There’s quite a lot to be learned from this year’s Super Bowl, and we’re not even talking game strategy, unless your game is real-time marketing. February 3rd’s game between the Ravens and 49ers was, as usual, a serious marketing bonanza with the expected crop of big-ticket ad campaigns. But some of the best marketing opportunities came not only for those companies that planned far ahead and paid for those prime commercial slots, but for those that were on the ball in real time.
Much of that real-time marketing took place on Twitter, which scored big during this year’s game with an estimated 24.1 million Super Bowl-related tweets. Their Tweets Per Minute (TPM) analytics showed that Beyonce’s appearance during the halftime show brought in a whopping 268,000 TPM, and the now-infamous power outage was a close second at 231,500 TPM.

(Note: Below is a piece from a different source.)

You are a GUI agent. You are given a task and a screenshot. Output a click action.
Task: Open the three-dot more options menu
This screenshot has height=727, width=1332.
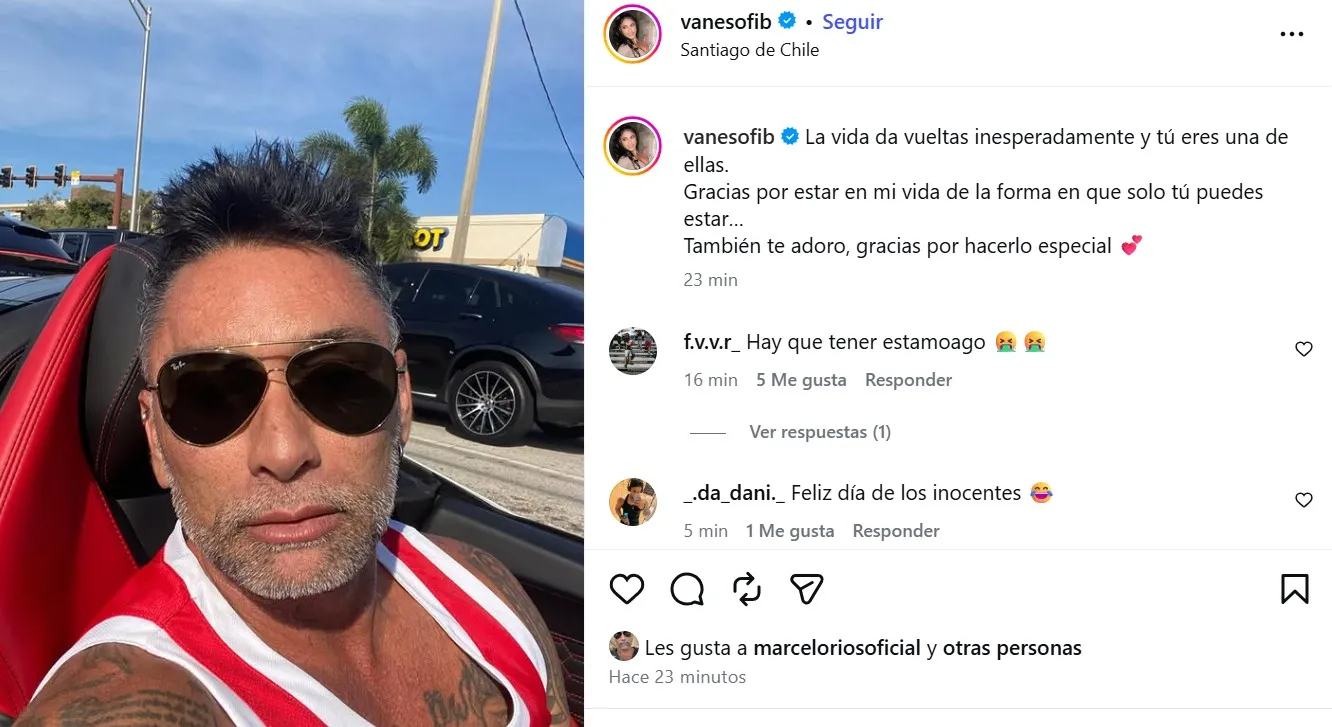1292,34
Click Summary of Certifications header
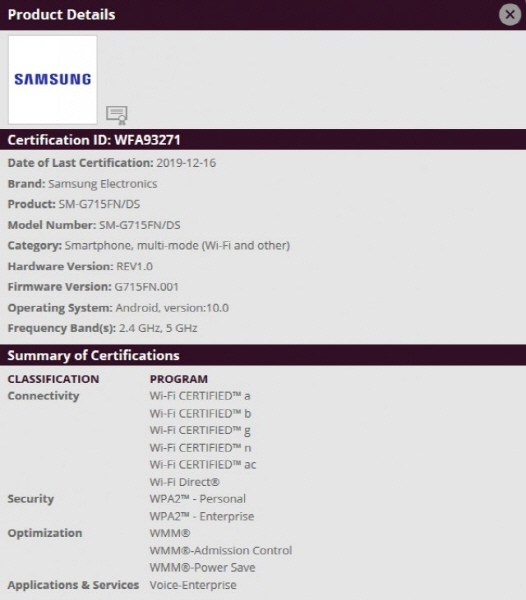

The power outage, while unfortunate, was a great real-time marketing opportunity, and companies that recognized this chance jumped in with quickly laid out graphics and clever tweets
- Oreo Cookie (@Oreo) tweeted, “Power out? No problem.” They accompanied this text with a graphic of an Oreo in semi-darkness with the words, “You can still dunk in the dark,” and the Oreo logo. Simple, fast, and clever.
- Tide (@tide) tweeted, “We can’t get your #blackout, but we can get your stains out.” They included the hash tags #SuperBowl #TidePower and a black graphic surrounded by brand imaging (logo and tagline) with the tweet’s content in white lettering. By including the #SuperBowl hashtag and anticipating that #blackout would start trending on Twitter, Tide ensured that their clever tweet would reach a broader audience than just those people who already follow their feed.
Small business owners may not have Oreo or Tide’s 70,000 to 80,000 followers, but they can take a knee here and learn from their real-time marketing successes:
- Be quick to respond to events in pop culture, sports, and news.
- Tie your product or service to a currently trending hashtag.
- Remember that a TwitPic is worth a thousand words (or maybe retweets). It’s not expensive to train one or two of the people responsible for your social media in Adobe Illustrator or a similar graphic design program for the purpose of making simple images or memes for tweets and marketing materials.